▸ Задание A
Ответьте по письму на три вопроса:
(i) Корреспондентом какой газеты автор был в Германии в мае и июне?
(ii) Какой документ лежит у автора в кармане после церемонии?
(iii) Куда автор едет завтра и над чем собирается там работать?
▸ Задание B
Продолжите письмо, начав сразу после его последнего предложения.

▸ Документ
========================================

Так вот, в Германии я думал о Вас, о Вас и Вашем мужестве, которому придется выдерживать столь жестокое испытание. Я был там в мае и июне как корреспондент «Старз энд страйпс», а потом еще раз, только пару дней, в сентябре. Сразу по моем прибытии в Берлин (ему досталось еще страшнее, чем Мюнхену, еще беспутнее и апокалипсичнее) меня достигло распоряжение, чтобы я явился 28.IX — это сегодня — сюда, в Неаполь, в «Seventh Replacement Deport»[417]. На какой предмет? Чтобы проститься с армией. Я как раз с этой церемонии — со своим документом «Honorable Discharge»[418] в кармане: штатский, свободный гражданин, каким и Вы тоже скоро должны стать…

Итак, для меня это «великий день», хотя в моей жизни едва ли произойдут сразу же резкие перемены. Завтра я еду обратно в Рим, чтобы продолжить там уже начатую работу над сценарием фильма. На конец зимы запланированы журналистские поездки, уже не по заданию военной газеты, а под покровительством нью-йоркского обозрения: все сводится к тому же… (Разве что гражданские редакторы, вероятно, будут придирчивее и менее терпимы, чем мои друзья из «Старз энд страйпс».)

========================================

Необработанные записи
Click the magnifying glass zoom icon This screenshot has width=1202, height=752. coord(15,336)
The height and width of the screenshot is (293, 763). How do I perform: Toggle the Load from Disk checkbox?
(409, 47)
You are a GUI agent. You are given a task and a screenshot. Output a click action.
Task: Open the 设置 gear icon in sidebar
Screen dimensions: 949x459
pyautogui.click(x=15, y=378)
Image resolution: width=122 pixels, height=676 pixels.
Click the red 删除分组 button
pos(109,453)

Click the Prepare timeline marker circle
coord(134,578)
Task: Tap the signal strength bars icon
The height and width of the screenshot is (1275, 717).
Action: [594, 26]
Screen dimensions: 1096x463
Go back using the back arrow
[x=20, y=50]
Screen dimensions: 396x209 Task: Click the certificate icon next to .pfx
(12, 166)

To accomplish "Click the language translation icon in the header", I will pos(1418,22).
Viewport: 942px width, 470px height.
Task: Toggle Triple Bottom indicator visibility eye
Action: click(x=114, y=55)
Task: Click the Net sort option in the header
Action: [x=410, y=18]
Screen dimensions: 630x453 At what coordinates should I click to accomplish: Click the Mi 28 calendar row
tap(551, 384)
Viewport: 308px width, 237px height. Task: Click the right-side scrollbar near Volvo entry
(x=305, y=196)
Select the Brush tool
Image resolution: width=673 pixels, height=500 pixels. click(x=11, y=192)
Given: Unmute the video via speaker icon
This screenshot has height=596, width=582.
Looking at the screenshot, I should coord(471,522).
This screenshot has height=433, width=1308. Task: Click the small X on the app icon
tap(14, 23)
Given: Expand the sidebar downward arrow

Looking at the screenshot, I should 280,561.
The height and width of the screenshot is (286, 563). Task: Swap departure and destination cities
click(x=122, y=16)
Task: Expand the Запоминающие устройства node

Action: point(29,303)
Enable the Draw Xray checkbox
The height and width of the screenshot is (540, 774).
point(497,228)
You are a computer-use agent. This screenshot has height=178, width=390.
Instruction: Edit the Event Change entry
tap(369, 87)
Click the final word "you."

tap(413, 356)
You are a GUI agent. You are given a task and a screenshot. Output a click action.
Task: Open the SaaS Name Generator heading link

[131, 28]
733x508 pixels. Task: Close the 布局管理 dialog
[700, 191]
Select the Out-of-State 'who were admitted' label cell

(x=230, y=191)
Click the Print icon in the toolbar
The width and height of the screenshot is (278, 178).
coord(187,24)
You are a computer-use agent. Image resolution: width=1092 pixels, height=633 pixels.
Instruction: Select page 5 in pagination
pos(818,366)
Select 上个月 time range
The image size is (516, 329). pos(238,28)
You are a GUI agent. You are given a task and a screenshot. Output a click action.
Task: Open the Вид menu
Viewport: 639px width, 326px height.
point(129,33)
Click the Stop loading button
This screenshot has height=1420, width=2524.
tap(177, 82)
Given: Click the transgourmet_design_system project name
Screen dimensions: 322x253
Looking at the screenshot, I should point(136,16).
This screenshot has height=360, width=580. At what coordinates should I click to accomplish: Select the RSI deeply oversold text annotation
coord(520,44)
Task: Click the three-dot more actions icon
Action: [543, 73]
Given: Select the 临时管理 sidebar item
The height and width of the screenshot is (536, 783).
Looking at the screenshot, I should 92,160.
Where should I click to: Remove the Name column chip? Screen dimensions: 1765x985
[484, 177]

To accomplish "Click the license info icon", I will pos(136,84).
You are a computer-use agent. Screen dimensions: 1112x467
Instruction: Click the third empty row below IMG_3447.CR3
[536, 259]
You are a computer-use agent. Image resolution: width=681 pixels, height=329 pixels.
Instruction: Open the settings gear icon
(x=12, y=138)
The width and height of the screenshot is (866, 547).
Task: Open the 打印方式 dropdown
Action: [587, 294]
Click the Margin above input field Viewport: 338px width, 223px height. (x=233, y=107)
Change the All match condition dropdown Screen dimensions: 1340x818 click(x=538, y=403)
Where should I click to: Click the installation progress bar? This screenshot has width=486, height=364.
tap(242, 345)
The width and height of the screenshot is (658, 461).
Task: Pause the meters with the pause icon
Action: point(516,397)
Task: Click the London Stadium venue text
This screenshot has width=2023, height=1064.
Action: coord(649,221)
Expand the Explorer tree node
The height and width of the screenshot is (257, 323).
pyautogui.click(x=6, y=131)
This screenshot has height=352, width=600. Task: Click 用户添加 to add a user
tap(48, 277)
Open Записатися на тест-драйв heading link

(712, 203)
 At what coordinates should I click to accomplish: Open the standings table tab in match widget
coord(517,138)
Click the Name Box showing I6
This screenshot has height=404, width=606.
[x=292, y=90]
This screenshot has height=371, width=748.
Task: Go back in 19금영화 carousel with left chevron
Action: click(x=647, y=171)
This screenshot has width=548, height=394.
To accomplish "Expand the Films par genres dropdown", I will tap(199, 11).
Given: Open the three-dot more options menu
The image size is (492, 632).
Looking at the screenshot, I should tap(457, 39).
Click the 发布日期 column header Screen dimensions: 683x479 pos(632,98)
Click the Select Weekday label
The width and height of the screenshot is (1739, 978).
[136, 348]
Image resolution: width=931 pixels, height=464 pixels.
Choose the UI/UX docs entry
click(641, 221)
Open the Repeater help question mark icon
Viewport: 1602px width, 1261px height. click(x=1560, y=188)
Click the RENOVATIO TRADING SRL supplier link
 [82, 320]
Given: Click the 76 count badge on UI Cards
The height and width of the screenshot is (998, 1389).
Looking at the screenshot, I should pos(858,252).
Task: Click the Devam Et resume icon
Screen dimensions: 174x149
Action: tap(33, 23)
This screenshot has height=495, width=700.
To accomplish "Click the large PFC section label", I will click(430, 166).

========================================

▸ Письменный ответ A
(i) «Старз энд страйпс».
(ii) «Honorable Discharge».
(iii) Обратно в Рим, чтобы продолжить работу над сценарием фильма.

▸ Письменный ответ B
Никаких резких перемен, даже военную форму я вынужден пока носить за отсутствием какого-либо цивильного гардероба. И несмотря на это, сегодня — великий день, поворотный пункт. Только теперь, только сегодня я по-настоящему ощущаю, что война закончилась. Но жизнь продолжается, следующий этап! Вопрос лишь, в каком направлении пойдет дальше. Это зависит от нас; на каждом повороте есть свой выбор. Мы можем решиться на правильное направление или ложное. Ложное становится все более ложным, все более опасным. Опасность возрастает. От одного поворота к другому. Еще пара шагов к пропасти, и мы сверзимся вниз головой. Тогда-то мы и выберем, раз и навсегда. Окончательный перелом достигнут, богатая событиями драма завершена.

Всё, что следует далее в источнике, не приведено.